Databricks Community

cdn_yyz_yul · ‎06-04-2026

Hi everyone,

- the situation:
I have a Declarative pipeline. The pipeline consists several .py files.
file1.py: creates a Materialized View: description.
file2.py: create 2nd Materialized View by reading a table "transactions" and reading the MV "description", then joining them together. Let's call it trans_with_description.
file2.py: reads trasn_with_description and does more processing. As trans_with_description has array columns, col_a, col_b. I call a function to flatten the array columns. The output is final_result.
---------

- the problem:
when I run the DLT pipeline with "full table refresh", the final_result has 0 rows. If I run the pipeline again (not full refresh), all expected rows are there, and flattened.

If I remove the flatten array operation, run the pipeline. the final_result has expected rows with array column as array.

What could be the cause of the problem?

I also noticed that without the flatten array step, the "pipeline graph" shows every element is wired correctly.
whenever I add the faltten array step, the final_result is detected from the rest "pipeline".

--
Compute: serverless
4 - Python 3.12, Scala 2.13, Java 17

Ashwin_DSA · ‎06-05-2026

Hi @cdn_yyz_yul,

My best guess is that the issue is being triggered by the array-flattening step rather than by the join itself. In Databricks, materialized views are maintained via refresh logic, and the public documentation on incremental refresh for materialized views explains that not every query shape can be processed incrementally. The same documentation also notes that when a query contains unsupported expressions or operators, Databricks may fall back to a full recompute instead of using the incremental refresh path.

That lines up with the behaviour you described. When the flattening step is removed, the rows are present. When the flattening logic is added back, the first full refresh returns zero rows, but the next normal run produces the expected flattened output. That usually points to the query shape around the array expansion being the part that is not behaving well during the full refresh or recompute path, even though the upstream join itself is valid and the source data is available.

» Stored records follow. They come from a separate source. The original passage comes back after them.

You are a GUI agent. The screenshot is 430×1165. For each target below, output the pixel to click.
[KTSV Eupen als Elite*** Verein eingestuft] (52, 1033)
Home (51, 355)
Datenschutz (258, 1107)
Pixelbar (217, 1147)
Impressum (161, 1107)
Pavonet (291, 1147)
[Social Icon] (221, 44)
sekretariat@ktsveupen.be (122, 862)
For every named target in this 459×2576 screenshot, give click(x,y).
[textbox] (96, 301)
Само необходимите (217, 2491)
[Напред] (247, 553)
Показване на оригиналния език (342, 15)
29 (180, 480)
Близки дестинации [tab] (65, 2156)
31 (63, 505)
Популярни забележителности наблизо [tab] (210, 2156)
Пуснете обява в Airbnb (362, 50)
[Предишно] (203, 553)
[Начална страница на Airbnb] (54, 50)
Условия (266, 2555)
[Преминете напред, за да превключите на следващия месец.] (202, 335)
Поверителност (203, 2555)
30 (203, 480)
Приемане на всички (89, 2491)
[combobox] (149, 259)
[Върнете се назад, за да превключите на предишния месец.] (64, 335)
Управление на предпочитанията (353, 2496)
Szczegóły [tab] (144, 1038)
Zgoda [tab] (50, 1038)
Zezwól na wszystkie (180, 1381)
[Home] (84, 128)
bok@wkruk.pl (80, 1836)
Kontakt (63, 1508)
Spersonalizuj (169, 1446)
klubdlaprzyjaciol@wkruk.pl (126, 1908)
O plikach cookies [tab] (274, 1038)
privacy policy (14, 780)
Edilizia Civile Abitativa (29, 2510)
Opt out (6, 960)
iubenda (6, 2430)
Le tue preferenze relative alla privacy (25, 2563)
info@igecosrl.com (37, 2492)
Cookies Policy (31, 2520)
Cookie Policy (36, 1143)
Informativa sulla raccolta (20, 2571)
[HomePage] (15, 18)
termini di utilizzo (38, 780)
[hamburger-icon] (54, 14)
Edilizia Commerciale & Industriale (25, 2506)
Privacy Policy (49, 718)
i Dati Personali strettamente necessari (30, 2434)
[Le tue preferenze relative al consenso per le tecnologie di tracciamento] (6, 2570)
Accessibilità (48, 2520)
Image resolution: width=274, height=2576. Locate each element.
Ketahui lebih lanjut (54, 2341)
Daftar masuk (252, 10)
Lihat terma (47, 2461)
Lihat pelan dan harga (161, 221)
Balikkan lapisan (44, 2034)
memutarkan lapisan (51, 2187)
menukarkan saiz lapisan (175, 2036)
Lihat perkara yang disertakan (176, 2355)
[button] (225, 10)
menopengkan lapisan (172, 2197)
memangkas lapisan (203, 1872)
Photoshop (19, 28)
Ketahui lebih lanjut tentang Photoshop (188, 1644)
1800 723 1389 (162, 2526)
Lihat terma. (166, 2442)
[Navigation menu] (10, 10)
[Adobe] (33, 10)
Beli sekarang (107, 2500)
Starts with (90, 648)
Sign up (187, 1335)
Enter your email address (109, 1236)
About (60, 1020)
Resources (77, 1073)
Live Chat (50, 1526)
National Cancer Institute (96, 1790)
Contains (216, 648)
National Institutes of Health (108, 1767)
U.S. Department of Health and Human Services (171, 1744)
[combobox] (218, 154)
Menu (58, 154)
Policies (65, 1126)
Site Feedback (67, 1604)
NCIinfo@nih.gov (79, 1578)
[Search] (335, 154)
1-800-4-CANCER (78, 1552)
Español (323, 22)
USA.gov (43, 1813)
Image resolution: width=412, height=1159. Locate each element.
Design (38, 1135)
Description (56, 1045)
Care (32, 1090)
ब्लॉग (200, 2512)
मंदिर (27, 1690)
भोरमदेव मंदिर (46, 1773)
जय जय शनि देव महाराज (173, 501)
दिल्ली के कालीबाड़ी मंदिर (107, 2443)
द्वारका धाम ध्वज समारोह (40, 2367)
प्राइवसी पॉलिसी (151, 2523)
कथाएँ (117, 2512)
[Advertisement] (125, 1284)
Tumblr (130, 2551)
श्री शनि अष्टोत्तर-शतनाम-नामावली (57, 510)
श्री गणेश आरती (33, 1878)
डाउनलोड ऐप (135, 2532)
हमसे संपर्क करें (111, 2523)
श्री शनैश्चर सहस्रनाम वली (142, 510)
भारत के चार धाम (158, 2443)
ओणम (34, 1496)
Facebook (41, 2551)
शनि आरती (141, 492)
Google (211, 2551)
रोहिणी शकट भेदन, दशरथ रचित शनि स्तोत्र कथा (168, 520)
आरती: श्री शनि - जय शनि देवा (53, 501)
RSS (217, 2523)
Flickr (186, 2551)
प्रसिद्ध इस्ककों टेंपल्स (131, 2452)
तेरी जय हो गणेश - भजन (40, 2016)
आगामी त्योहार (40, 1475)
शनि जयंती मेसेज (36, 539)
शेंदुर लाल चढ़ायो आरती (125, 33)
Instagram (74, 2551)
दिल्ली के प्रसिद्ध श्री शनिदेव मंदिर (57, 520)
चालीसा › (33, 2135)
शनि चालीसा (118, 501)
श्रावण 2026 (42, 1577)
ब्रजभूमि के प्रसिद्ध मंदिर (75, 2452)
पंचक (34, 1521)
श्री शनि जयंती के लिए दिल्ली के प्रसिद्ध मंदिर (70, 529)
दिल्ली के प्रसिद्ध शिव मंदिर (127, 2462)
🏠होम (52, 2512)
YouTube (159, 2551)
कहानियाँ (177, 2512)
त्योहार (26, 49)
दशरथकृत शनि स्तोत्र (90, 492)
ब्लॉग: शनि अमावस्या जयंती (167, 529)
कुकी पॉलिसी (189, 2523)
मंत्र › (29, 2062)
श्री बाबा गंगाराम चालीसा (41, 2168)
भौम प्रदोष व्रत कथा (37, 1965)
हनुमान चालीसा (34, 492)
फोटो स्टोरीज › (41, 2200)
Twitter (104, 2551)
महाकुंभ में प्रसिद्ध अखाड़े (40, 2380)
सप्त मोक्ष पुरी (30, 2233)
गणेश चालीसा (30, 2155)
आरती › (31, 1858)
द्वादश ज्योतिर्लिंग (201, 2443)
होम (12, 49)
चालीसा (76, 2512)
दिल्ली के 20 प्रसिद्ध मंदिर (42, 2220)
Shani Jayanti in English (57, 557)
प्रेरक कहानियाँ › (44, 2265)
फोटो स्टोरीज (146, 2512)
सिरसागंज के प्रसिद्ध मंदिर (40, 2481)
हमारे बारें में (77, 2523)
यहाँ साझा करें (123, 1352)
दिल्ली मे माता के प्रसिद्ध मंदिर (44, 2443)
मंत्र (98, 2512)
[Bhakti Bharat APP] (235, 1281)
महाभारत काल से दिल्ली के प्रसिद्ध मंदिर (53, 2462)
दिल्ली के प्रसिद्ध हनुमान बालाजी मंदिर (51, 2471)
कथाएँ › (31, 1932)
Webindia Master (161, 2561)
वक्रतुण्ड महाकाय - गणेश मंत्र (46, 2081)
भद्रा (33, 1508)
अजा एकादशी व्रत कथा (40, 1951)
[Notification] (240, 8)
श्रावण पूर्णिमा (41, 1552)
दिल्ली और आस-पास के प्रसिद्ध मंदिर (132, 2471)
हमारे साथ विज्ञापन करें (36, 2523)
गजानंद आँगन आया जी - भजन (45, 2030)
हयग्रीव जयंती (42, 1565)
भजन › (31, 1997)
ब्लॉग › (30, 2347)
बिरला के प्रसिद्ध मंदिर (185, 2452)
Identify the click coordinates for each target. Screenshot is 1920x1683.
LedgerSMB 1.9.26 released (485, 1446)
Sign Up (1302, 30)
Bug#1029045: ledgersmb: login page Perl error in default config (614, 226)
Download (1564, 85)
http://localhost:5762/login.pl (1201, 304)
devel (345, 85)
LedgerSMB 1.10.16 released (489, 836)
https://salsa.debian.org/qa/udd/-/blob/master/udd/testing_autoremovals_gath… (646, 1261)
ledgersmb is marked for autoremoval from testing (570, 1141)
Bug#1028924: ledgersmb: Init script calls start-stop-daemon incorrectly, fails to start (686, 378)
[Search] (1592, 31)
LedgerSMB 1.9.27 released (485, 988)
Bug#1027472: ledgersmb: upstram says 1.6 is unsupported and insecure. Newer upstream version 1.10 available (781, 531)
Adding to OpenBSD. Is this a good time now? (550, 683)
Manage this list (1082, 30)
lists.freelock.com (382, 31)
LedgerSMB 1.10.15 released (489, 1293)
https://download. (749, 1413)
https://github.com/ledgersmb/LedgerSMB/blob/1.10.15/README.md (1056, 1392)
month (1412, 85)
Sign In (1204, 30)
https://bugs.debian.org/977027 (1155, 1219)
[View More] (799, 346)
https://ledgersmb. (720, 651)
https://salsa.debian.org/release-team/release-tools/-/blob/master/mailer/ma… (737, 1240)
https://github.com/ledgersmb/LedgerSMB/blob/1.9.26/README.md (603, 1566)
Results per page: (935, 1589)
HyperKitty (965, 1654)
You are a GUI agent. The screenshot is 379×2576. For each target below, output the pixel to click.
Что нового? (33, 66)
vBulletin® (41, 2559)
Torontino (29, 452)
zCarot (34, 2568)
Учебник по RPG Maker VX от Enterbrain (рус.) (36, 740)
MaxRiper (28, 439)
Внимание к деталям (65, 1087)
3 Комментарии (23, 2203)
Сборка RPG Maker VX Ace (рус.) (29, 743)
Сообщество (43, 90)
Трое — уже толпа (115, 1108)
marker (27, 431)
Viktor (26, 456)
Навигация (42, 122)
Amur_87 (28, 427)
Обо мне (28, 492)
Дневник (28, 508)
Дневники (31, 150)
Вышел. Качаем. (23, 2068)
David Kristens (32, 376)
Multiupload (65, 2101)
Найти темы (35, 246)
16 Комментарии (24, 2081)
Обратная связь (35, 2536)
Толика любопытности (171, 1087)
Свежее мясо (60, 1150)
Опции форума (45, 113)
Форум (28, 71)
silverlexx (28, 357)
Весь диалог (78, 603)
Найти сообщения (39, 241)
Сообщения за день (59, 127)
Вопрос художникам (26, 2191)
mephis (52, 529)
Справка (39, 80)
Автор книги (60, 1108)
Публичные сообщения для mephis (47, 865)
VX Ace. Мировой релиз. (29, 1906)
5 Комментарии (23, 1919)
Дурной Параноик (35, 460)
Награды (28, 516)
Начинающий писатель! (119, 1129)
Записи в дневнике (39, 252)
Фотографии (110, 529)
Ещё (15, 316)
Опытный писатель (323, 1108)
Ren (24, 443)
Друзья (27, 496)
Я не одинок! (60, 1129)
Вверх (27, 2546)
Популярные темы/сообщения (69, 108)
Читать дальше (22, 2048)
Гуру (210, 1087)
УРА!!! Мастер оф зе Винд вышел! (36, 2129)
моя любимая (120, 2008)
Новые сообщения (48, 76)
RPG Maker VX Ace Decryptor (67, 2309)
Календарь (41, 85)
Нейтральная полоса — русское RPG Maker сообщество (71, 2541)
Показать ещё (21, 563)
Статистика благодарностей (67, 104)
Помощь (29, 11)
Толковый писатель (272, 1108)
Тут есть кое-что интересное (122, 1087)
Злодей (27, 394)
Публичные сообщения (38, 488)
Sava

As a practical workaround, I would try separating the pipeline into two stages. First, materialise trans_with_description as-is. Then perform the array expansion in a separate downstream table or processing step. This usually makes it easier to confirm whether the full-refresh issue is specifically tied to the flattening logic. If you want to validate further, you can also review the public docs for pipeline refresh semantics, materialized views, and incremental refresh behavior, and test the query with EXPLAIN CREATE MATERIALIZED VIEW.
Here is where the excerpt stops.